Saved entries
Segment Open

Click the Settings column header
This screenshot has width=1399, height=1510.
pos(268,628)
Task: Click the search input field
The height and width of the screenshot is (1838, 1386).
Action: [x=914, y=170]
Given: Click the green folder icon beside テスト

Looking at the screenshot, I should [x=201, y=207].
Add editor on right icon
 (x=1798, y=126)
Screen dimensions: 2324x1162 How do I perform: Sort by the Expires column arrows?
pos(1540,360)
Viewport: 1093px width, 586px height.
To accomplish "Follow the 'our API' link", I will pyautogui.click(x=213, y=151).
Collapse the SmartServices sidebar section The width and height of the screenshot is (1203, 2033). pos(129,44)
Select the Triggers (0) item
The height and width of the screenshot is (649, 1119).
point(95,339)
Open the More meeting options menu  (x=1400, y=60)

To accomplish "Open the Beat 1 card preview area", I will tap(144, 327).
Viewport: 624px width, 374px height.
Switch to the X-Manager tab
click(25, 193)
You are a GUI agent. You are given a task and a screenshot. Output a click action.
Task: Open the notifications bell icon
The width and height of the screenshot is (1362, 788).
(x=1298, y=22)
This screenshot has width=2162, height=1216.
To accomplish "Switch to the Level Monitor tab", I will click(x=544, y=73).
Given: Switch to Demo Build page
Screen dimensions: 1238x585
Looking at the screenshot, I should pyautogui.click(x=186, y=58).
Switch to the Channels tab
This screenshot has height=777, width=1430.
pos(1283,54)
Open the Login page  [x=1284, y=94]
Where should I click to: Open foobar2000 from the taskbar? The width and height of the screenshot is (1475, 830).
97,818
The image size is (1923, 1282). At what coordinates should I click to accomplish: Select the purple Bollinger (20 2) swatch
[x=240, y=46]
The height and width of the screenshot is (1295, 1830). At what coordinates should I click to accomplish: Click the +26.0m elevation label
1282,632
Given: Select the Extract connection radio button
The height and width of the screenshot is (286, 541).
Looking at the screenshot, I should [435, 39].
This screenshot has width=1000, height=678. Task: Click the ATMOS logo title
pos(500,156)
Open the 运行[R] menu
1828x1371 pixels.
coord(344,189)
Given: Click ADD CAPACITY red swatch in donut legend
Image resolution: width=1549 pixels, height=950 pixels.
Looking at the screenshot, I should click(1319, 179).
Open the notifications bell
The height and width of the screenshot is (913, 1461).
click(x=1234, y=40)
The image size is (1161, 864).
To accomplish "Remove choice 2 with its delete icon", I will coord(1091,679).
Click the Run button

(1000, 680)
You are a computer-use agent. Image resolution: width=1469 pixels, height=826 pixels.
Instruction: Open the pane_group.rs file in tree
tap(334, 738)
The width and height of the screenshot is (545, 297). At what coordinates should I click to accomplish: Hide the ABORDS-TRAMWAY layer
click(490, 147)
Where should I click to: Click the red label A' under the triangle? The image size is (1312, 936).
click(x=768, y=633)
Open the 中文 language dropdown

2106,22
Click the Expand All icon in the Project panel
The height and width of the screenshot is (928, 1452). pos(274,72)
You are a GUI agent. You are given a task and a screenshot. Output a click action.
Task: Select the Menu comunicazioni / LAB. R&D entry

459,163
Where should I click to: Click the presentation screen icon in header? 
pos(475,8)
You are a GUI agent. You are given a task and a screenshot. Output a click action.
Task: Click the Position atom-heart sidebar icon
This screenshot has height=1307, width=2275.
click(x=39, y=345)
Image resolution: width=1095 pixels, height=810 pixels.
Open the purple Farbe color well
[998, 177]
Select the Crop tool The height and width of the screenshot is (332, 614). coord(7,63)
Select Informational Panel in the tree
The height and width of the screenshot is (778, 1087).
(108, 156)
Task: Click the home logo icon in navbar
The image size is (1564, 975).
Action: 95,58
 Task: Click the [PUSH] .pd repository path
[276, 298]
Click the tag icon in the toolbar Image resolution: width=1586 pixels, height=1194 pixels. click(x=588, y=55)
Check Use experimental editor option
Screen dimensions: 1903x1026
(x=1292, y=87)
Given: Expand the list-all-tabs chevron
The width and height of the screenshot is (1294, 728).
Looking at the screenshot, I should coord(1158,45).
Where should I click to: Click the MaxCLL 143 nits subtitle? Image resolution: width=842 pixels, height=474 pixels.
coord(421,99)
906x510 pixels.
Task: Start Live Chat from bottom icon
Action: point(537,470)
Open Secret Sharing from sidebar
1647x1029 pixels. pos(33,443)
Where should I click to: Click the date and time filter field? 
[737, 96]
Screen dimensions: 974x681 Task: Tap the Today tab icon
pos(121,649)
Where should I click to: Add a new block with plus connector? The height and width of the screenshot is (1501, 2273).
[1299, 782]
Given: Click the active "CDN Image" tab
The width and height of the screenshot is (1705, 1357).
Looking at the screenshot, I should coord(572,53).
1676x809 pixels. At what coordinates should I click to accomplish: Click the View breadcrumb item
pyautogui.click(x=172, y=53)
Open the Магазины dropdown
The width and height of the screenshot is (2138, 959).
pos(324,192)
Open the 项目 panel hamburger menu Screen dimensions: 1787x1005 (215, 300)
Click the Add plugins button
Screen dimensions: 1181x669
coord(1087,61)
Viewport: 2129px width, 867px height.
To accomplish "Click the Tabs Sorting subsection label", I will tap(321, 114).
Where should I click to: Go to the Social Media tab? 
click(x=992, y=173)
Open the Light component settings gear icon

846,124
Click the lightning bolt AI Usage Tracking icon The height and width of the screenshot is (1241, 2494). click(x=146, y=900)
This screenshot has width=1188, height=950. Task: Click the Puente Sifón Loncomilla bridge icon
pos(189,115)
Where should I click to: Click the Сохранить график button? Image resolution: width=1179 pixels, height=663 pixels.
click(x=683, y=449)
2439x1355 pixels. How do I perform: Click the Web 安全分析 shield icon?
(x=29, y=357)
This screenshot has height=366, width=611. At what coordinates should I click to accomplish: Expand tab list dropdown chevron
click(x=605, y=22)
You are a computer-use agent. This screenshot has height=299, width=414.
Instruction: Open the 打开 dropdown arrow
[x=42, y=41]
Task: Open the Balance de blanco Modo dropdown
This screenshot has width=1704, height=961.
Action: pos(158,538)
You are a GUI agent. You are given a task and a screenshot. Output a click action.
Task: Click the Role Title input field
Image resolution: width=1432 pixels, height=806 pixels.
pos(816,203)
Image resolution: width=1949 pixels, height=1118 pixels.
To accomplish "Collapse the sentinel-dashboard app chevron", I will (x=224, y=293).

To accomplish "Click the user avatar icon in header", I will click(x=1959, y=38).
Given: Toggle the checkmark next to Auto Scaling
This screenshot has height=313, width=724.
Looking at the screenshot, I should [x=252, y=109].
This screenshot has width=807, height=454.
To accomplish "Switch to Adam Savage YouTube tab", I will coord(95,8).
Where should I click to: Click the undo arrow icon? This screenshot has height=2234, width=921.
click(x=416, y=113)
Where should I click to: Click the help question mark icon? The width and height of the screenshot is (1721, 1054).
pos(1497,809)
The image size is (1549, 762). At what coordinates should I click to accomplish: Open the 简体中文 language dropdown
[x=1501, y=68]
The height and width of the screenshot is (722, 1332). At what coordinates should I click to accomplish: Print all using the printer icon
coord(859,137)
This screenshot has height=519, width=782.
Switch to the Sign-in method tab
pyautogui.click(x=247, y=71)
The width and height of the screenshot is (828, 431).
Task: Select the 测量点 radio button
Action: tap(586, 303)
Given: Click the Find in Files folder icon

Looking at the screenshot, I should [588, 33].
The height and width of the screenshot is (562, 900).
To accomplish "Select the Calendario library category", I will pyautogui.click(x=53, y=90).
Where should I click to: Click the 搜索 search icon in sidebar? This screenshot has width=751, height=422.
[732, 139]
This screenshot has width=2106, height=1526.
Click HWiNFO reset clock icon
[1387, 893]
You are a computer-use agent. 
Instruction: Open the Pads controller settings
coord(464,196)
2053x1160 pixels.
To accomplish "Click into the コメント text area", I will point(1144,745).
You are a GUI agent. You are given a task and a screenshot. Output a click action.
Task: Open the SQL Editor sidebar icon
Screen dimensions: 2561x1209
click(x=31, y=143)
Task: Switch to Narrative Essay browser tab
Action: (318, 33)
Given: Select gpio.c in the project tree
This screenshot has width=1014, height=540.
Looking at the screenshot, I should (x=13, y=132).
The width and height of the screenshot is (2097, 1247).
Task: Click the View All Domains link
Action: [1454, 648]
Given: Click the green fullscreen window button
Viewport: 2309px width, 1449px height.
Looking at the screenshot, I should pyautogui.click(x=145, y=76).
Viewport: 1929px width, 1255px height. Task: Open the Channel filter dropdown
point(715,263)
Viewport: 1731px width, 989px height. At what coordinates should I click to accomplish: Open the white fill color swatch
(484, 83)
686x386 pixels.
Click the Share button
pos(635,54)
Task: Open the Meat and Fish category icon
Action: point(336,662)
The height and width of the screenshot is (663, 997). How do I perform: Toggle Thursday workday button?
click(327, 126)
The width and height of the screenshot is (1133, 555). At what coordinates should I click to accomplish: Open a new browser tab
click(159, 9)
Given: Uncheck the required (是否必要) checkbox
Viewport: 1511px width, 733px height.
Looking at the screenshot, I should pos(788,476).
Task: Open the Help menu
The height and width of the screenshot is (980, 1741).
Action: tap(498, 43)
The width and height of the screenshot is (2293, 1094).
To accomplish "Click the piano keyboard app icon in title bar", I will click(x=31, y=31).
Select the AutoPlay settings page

Segment Closed

* [Task to complete]
Could you please copy the lines above exactly, beginning at the first and ending at the line that contains "This screenshot has width=2162, height=1216."?

* [Reply to the exercise]
Click the Settings column header
This screenshot has width=1399, height=1510.
pos(268,628)
Task: Click the search input field
The height and width of the screenshot is (1838, 1386).
Action: [x=914, y=170]
Given: Click the green folder icon beside テスト

Looking at the screenshot, I should [x=201, y=207].
Add editor on right icon
 (x=1798, y=126)
Screen dimensions: 2324x1162 How do I perform: Sort by the Expires column arrows?
pos(1540,360)
Viewport: 1093px width, 586px height.
To accomplish "Follow the 'our API' link", I will pyautogui.click(x=213, y=151).
Collapse the SmartServices sidebar section The width and height of the screenshot is (1203, 2033). pos(129,44)
Select the Triggers (0) item
The height and width of the screenshot is (649, 1119).
point(95,339)
Open the More meeting options menu  (x=1400, y=60)

To accomplish "Open the Beat 1 card preview area", I will tap(144, 327).
Viewport: 624px width, 374px height.
Switch to the X-Manager tab
click(25, 193)
You are a GUI agent. You are given a task and a screenshot. Output a click action.
Task: Open the notifications bell icon
The width and height of the screenshot is (1362, 788).
(x=1298, y=22)
This screenshot has width=2162, height=1216.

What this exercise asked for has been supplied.